Cabinet Approves 3 Key Economic Plans; Aims to Create Stability Amid Population Decline, Break Free of Deflation

The Yomiuri Shimbun
Prime Minister Fumio Kishida speaks during a joint meeting of the Council on Economic and Fiscal Policy and the Council of New Form of Capitalism Realization at the Prime Minister’s Office in Tokyo on Friday.

The government on Friday approved three key economic plans: the Basic Policy on Economic and Fiscal Management and Reform, which sets the direction of key future measures; the revised action plan for a “new form of capitalism,” which is a growth strategy; and a regulatory reform implementation plan.
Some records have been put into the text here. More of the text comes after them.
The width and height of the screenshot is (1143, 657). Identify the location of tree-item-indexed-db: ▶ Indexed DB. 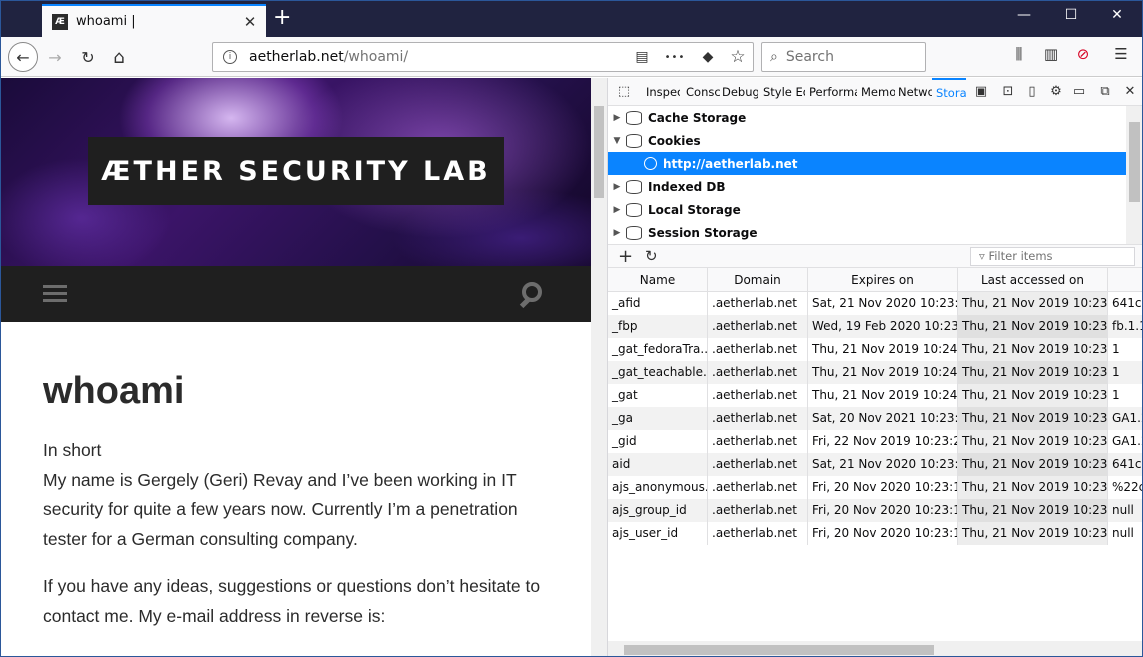
(867, 186).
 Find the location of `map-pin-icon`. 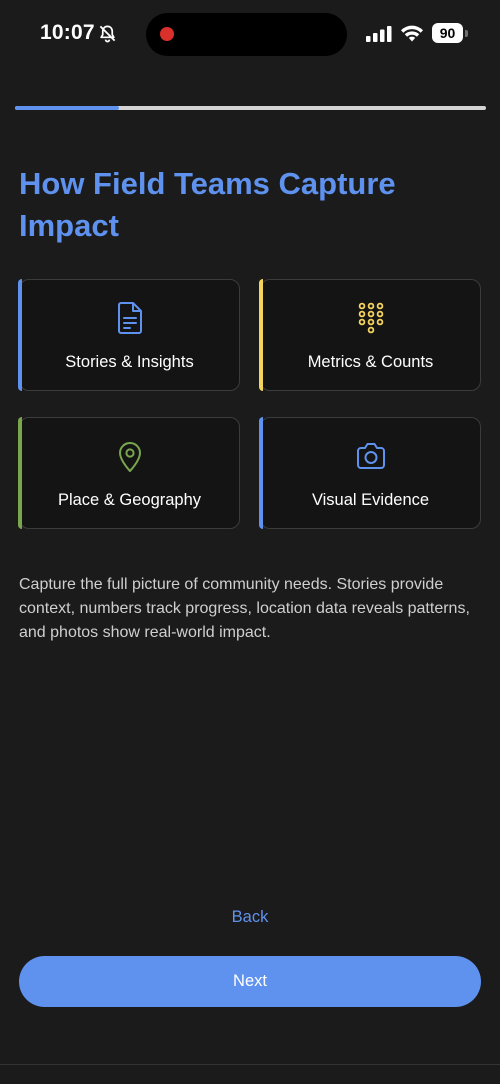

map-pin-icon is located at coordinates (130, 457).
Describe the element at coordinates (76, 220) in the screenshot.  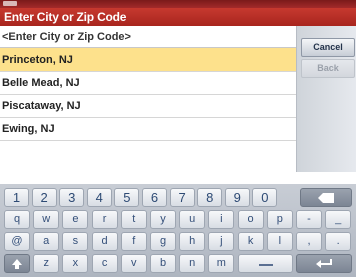
I see `key-e: e` at that location.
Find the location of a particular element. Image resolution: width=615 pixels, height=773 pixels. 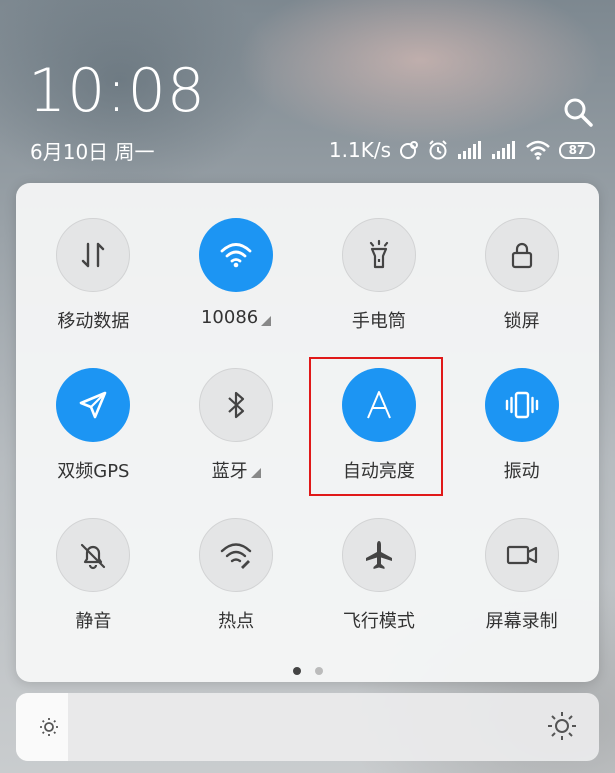

toggle-label-text: 屏幕录制 is located at coordinates (522, 622).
The government noted that real gross domestic product growth of more than 1% is needed to make the economy, public finances and social security sustainable in the 2030s and beyond, when the nation’s population decline is expected to be in full swing. The government expects that a nominal GDP of ¥1 quadrillion will be in sight around 2040 if the nation achieves such growth.

Earlier on the same day, the government held a joint meeting of the Council on Economic and Fiscal Policy, chaired by Prime Minister Fumio Kishida, and the Council of New Form of Capitalism Realization, in order to finalize these plans.

“We aim to realize an economic society in which the next generation can have hopes for the future,” Kishida said at the meeting.

This year’s Basic Policy on Economic and Fiscal Management and Reform, also known as the “big-boned policy,” states that the current Japanese economy faces “a once-in-a-lifetime opportunity to completely break away from deflation and realize a growth-oriented economy” by solidifying income growth and wage increases through such measures shifting labor costs to prices and reforming personnel systems.

The government also devised a new plan to invigorate economic and fiscal conditions, spanning six years from fiscal 2025. In previous plans compiled in 2022 and 2023, the government stopped short of specifying its primary balance goal, but in the new plan, it has set a goal of achieving a surplus in the combined primary balance of the central and local governments in fiscal 2025.

“New form of capitalism” is a signature policy of the Kishida Cabinet with the aim of creating a virtuous cycle of growth and distribution. The revised action plan on this policy contains four pillars of measures, such as support for wage increases targeting small and midsize companies and investment in growth areas including artificial intelligence and semiconductors.

The regulatory reform implementation plan includes a measure to improve the operation of ridesharing, in which paid ride-hailing services are provided by private drivers under the operational control of taxi companies. Such ride-sharing services began in Japan in April, but there are currently restrictions on locations, times and number of vehicles. The plan calls for the government to consider easing such restrictions in case of rain and scheduled events, among other occasions.